There were some other warning signs as well:

1) Saying in May 2007 that an important goal of healthcare reform should be to "give insurance companies a seat at the table"

2) Flipping on telecom immunity for participation in the Bush-era warrantless wiretapping program (
after promising he would filibuster against it)

3) Flipping on public campaign financing

Two thumbs up for pointing out the corruption issue. I will never forget raising this issue with another party official during the 2008 campaign and receiving the following rejoinder:

"Yeah, the guy's obviously mobbed up, but he can win"
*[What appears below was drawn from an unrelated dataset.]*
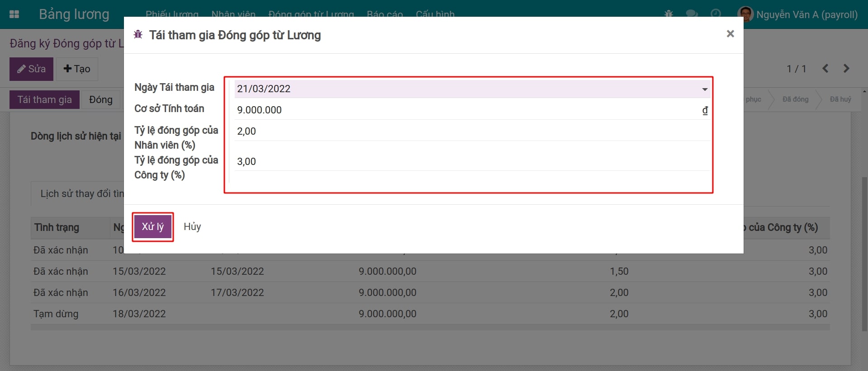Click the debug bug icon in navbar

click(669, 14)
That's when I decided the Democratic Party had lost its soul.

Ken Hoop said...

Obama fooled the black rubes and appealed to black guilt for the balance of them ...(you're guilty if you vote third party alternative) and Bush and Romney fooled the white rubes.
The only minority that gets its political way is the Jews.
Hillary will ensure the continuance of the rube and Jew theme.

jo6pac said...

I like Cornel but he kept saying we need to vote for 0. I'm glad he woke up. This is from Lambert.


https://www.youtube.com/watch?feature=player_embedded&v=P-5Y74FrDCc

Points the way 0 was going and this his first interview for the job of potus.

Enjoy or not

Joseph Cannon said...

Ken, those "Jew" remarks were pretty damned ugly. Arguably I should not have published your comment. I let it go through -- this time -- simply to take this opportunity to issue a warning. I don't want to see remarks of that sort in the future.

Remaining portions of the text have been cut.